__Travail demandé__
(a) Recopiez à l'identique le passage de l'article sur la résistance de l'emploi, en commençant à « Par Ivan Best » et en terminant à « expliquerait cette tendance. ».
(b) Rédigez la suite de l'article consacré à la résistance de l'emploi face à la croissance zéro, en reprenant immédiatement après sa dernière phrase.

Pourquoi l'emploi résiste à la croissance zéro

Par Ivan Best  |   |  706  mots
Michel Sapin, ministre du Travail Copyright Reuters
Compte tenu de la situation de stagnation de l'économie, voire de récession, la hausse du chômage peut surprendre par sa faiblesse. La création de nombreux emplois dans le tertiaire, souvent à faible valeur ajoutée, et expliquerait cette tendance.

Un peu plus de 4.000 chômeurs supplémentaires en avril... l'annonce n'a rien de réjouissant. Pour autant, elle surprend de nombreux économistes. Car l'économie française est ballottée, actuellement, entre stagnation et récession. Une récession dans laquelle elle est peut être en passe de tomber, si l'on en croit les derniers indicateurs. Ce qui aurait justifié une hausse beaucoup plus nette du nombre de demandeurs d'emplois, avant même la mise en ?uvre des différents plans sociaux dans les grandes entreprises, qui font aujourd'hui l'actualité.

Stabilité de l'emploi salarié
A voir les dernières statistiques concernant les créations nettes d'emplois salariés, celles du premier trimestre, la surprise est encore plus grande : dans un contexte de croissance zéro, le ministère du Travail a encore enregistré plus de 10.000 créations de postes (dans le secteur marchand, hors emplois publics ou aidés). Sur un an, c'est la stabilité qui prévaut (+3000). Rien à voir avec les tendances des décennies passées. Qu'on en juge : au début des années 80 (1983 et 1984), l'économie française, dans une situation conjoncturelle similaire, détruisait environ 50.000 postes chaque trimestre. Ainsi, l'année 1984 s'est soldée par la perte de 229.000 emplois. Plus près de nous, l'année 2003, pendant laquelle le PIB a progressé, tout de même, de 0,9% - une conjoncture donc un peu plus favorable que celle qui prévaut actuellement-, s'est terminée par l'annonce de 72.000 postes salariés  en moins.

__Extrait des données__
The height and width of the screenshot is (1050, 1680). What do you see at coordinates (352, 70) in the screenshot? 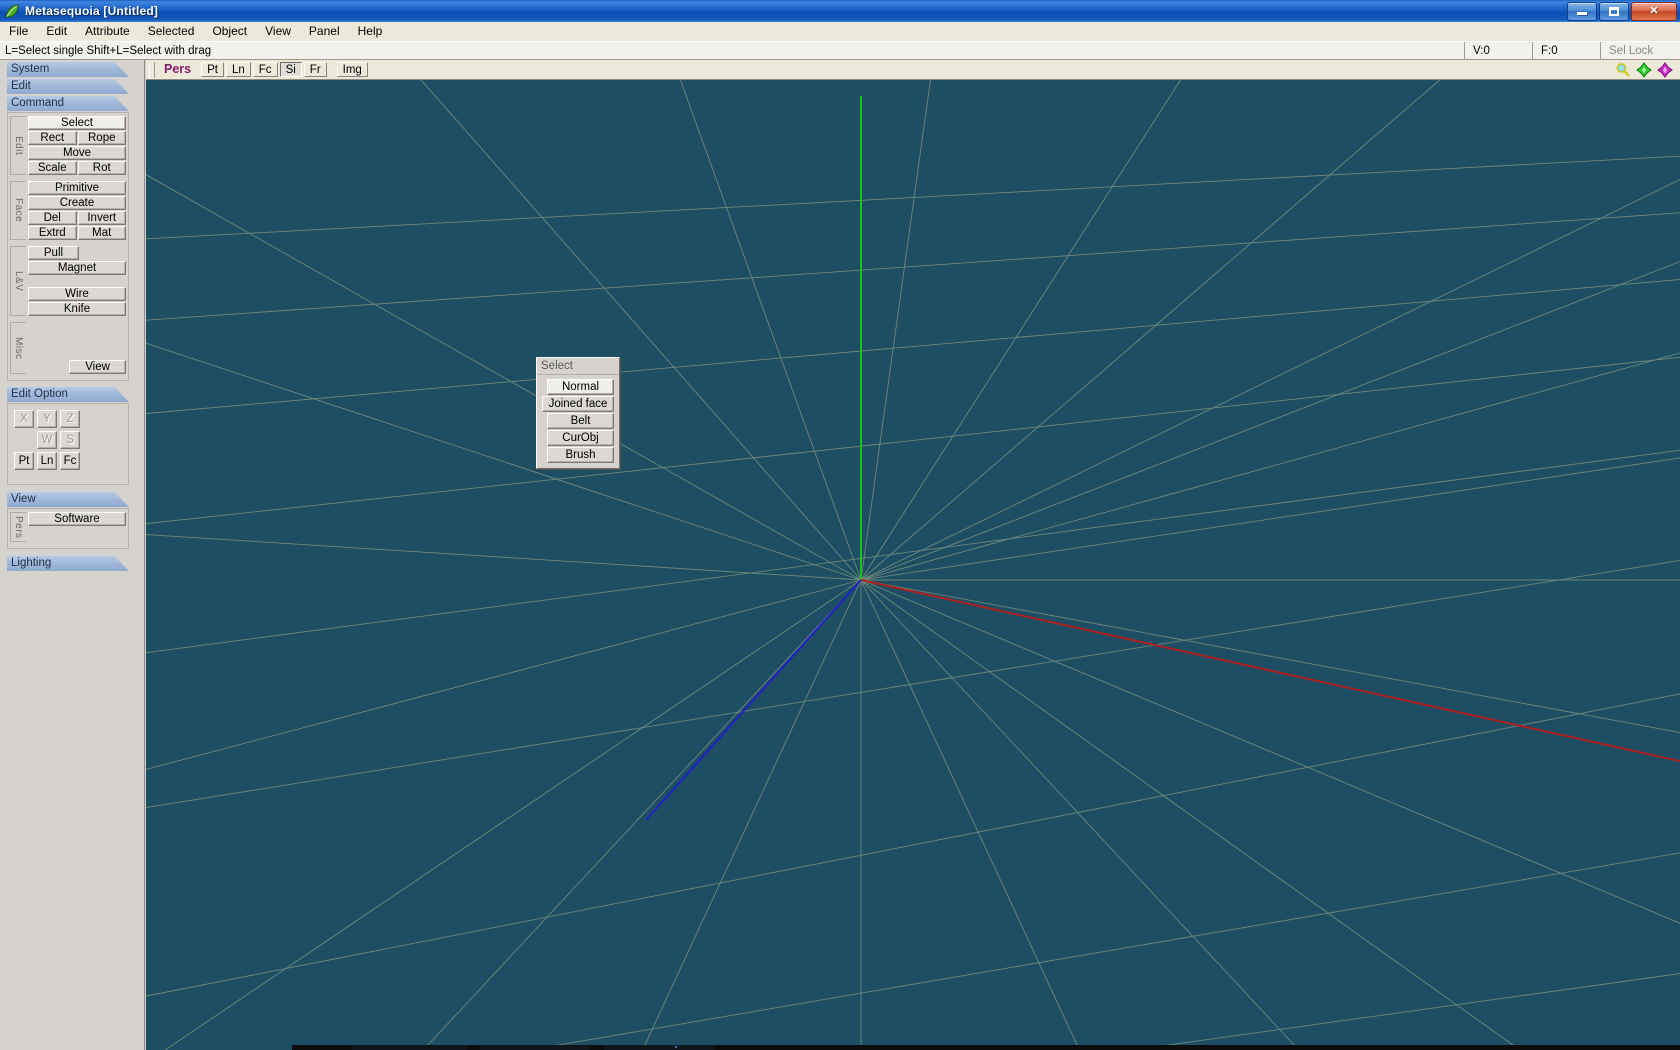
I see `view-tab-img: Img` at bounding box center [352, 70].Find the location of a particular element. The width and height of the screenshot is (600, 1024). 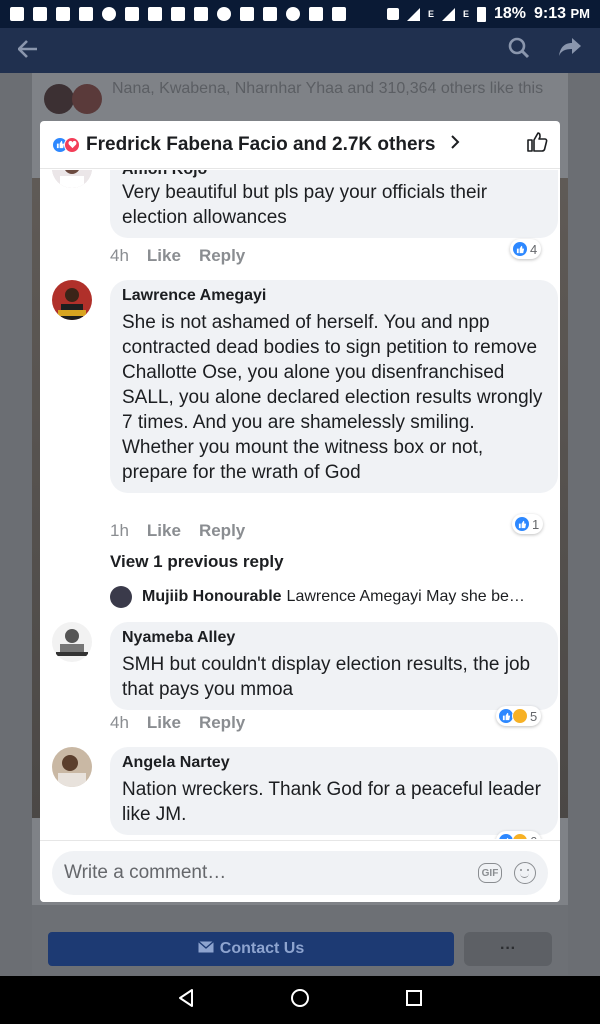

comment-reactions: 1 is located at coordinates (528, 524).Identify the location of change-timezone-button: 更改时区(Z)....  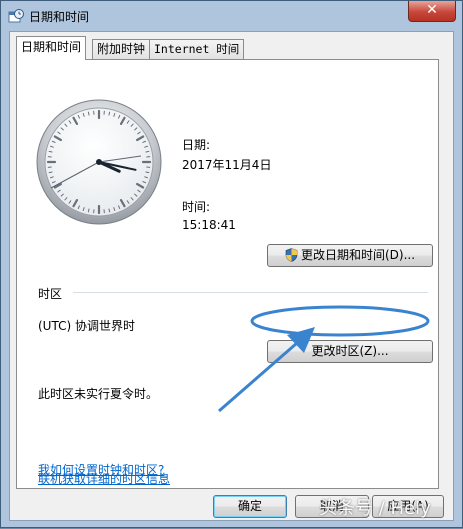
(350, 352).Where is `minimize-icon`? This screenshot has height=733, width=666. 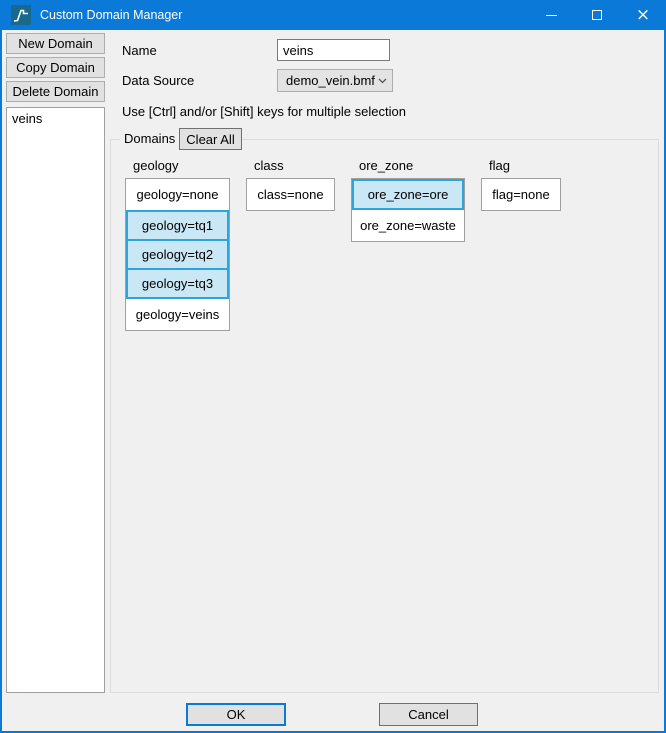 minimize-icon is located at coordinates (551, 15).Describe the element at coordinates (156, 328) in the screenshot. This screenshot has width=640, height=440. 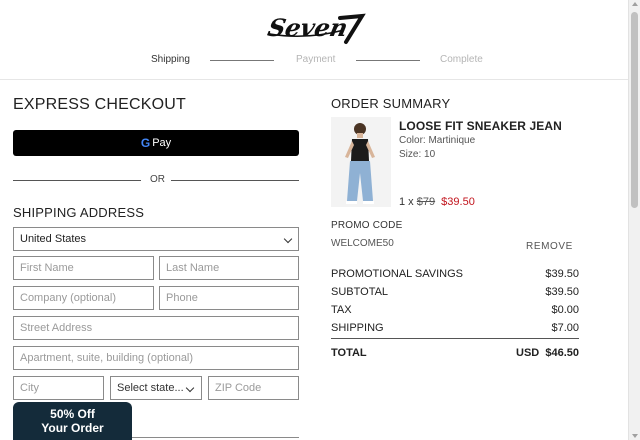
I see `street-address-input: Street Address` at that location.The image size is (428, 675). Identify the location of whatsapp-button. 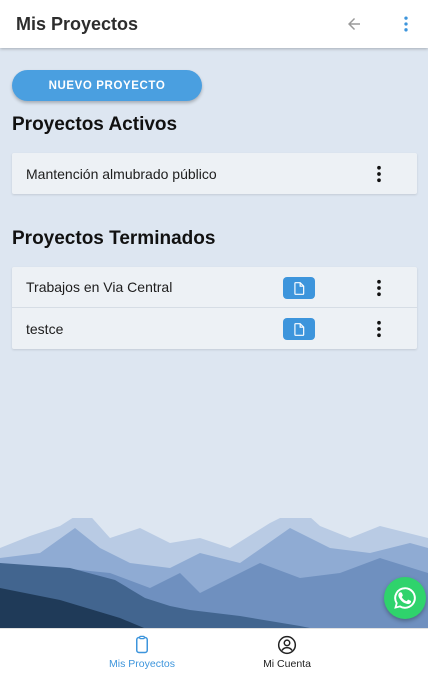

__Vos réponses écrites__
(a)
Par Ivan Best  |   |  706  mots
Michel Sapin, ministre du Travail Copyright Reuters
Compte tenu de la situation de stagnation de l'économie, voire de récession, la hausse du chômage peut surprendre par sa faiblesse. La création de nombreux emplois dans le tertiaire, souvent à faible valeur ajoutée, et expliquerait cette tendance.

(b)
Une situation atypique depuis 2009
La situation actuelle est donc atypique. « Depuis la récession de 2009, compte tenu du niveau d'activité, l'évolution de l'emploi a toujours été plus favorable qu'attendu par l'ensemble des conjoncturistes, », souligne Eric Heyer, directeur adjoint du département analyse et prévision à l'OFCE. Car, même si la récession, la plus forte de l'après guerre, s'est soldée par 280.000 suppressions de postes de au 31 décembre 2009, la chute du PIB cette année là (-3,1%, selon les derniers calculs de l'Insee) aurait justifié une évolution beaucoup plus dramatique. Et, à la mi 2001, dans un contexte de croissance plutôt faiblarde (1,7% sur l'ensemble de l'année), on enregistrait 190.000 créations de postes en rythme annuel. Inimaginable quelques années avant.

La baisse du coût travail peu qualifié
Comment expliquer ce changement structurel dans l'évolution de l'emploi, manifeste depuis trois ans ? « Depuis 2009, nous pensons que les entreprises ont pu décaler l'ajustement dans le temps de leurs effectifs, elles n'ont pas voulu licencier trop vite » dit Eric Heyer. Mais, aujourd'hui, ce temps de réaction paraît bien long. L'explication perd de sa validité. Même si l'impact des plans sociaux qui se profilent ne peut être négligé, il ne doit pas être surestimé : les 45.000 emplois dont on parle ne seront pas supprimés d'un coup, et il existe de toutes façons une tendance lourde à la baisse de l'emploi industriel.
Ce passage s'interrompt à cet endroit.